The primary limitation of this study is that its results cannot describe the causal mechanisms through which age, period, and cohort influence mortality. Instead, APC analysis provides an exploratory tool to describe population-level patterns in mortality. By extension, to avoid succumbing to the ecological fallacy, it should be noted that our findings based on population-level data do not necessarily hold for individuals. Further analyses employing individual-level data are therefore required to identify these causal mechanisms. Another important limitation is the ICD change implemented with ICD-10 in 2002, which may have affected the mortality trends. However, the sensitivity analysis based on adjusted data showed that the impact of change in ICD on the APC model results was small, except for the trend of period effects in urban population. Thus, our interpretation of the results and the main conclusions were not influenced by the change in ICD.

5. Conclusions

Our findings indicate that China’s rapid population aging in recent years has played a critical role in driving the rising trend in IHD mortality in both urban and rural populations. Period effects, which may reflect the population-wide increase in exposure to environmental risk factors such as outdoor air pollution, also represent a major factor influencing the trend in mortality. Although lifestyle risk factors resulting from changing diets and physical inactivity are highly prevalent among younger generations, their long-term effects may not yet have manifested in a notable cohort effect on IHD mortality. More evidence, however, is required to identify the factors driving the upward trend in IHD mortality in the world’s most populous country and elucidate their causal mechanisms.

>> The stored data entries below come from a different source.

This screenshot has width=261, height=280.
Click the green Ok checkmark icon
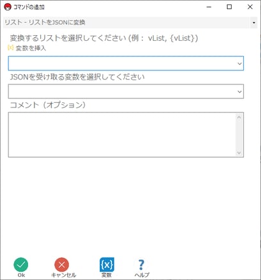(x=21, y=265)
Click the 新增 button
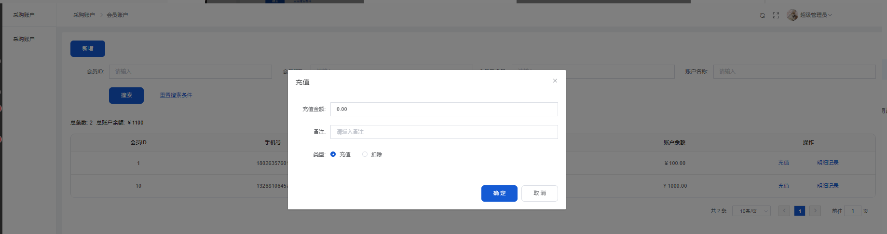Viewport: 887px width, 234px height. (88, 49)
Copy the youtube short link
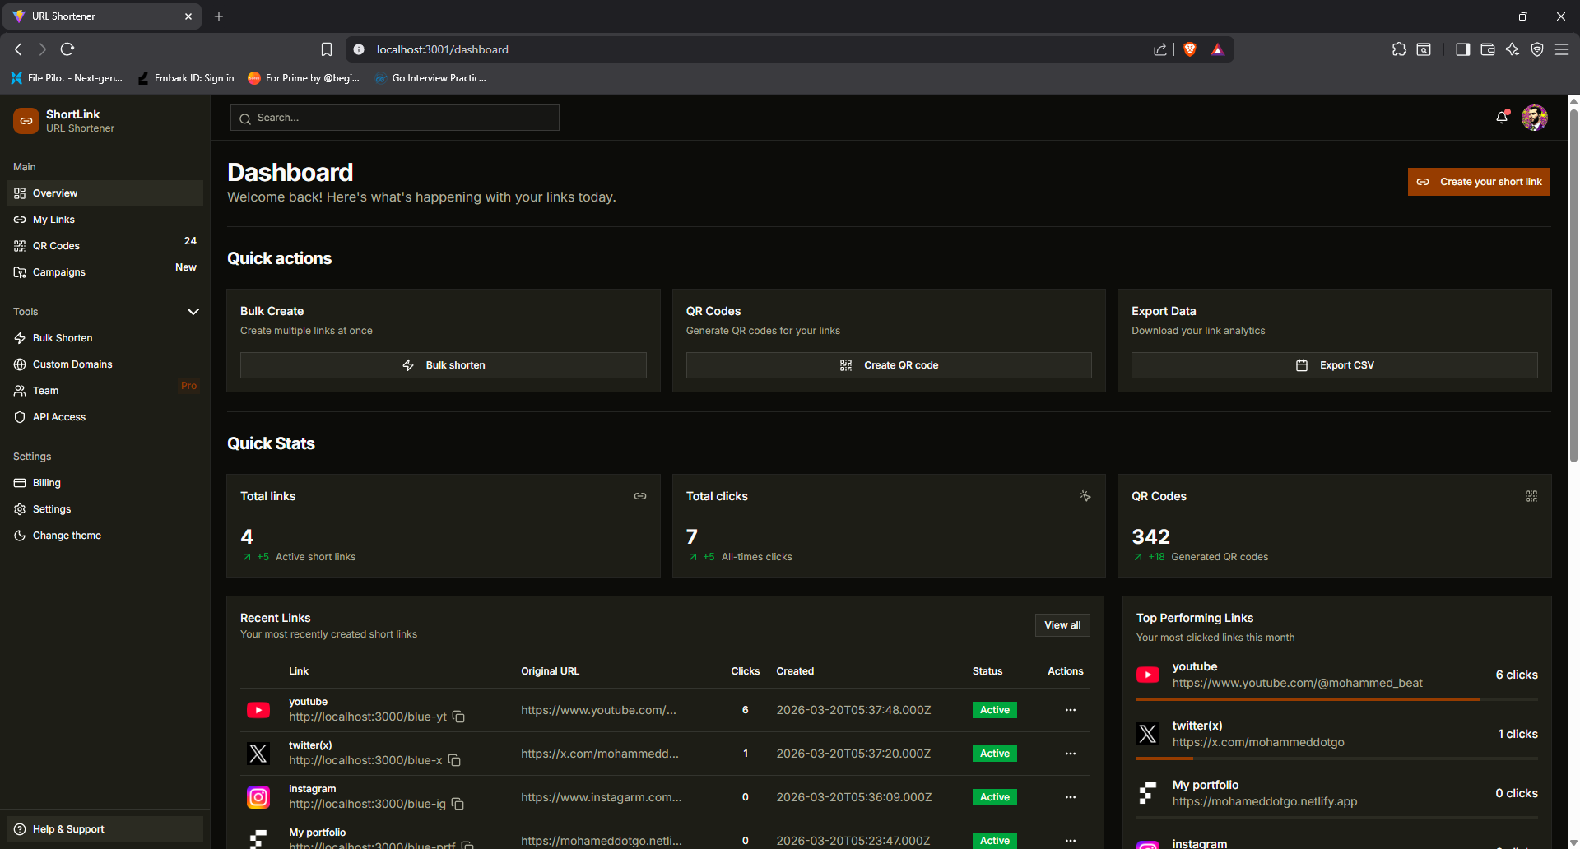 (x=459, y=717)
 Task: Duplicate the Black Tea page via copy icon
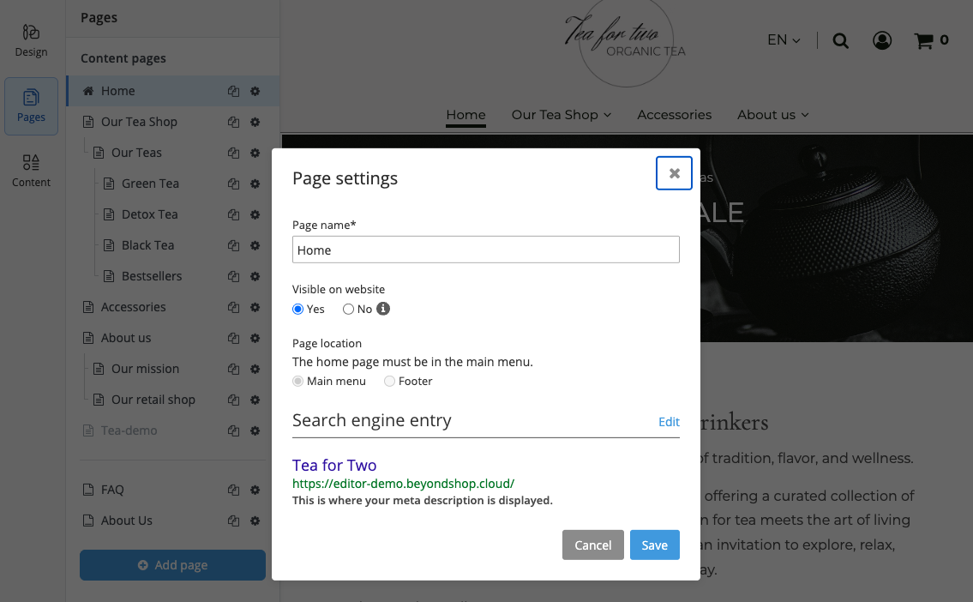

Although population aging is inevitable, there is scope for policymakers in China and other countries confronting the epidemiologic transition to reduce the disease burden and mortality rates due to IHD. Possible avenues for intervention could include improving social protection and healthcare provision for elderly populations, extending public health insurance to cover the spending of primary healthcare in the community, where most management of IHD risk factors takes place, undertaking measures to limit exposure to air pollution and other environmental risk factors, and implementing public education programs to reduce lifestyle risk factors.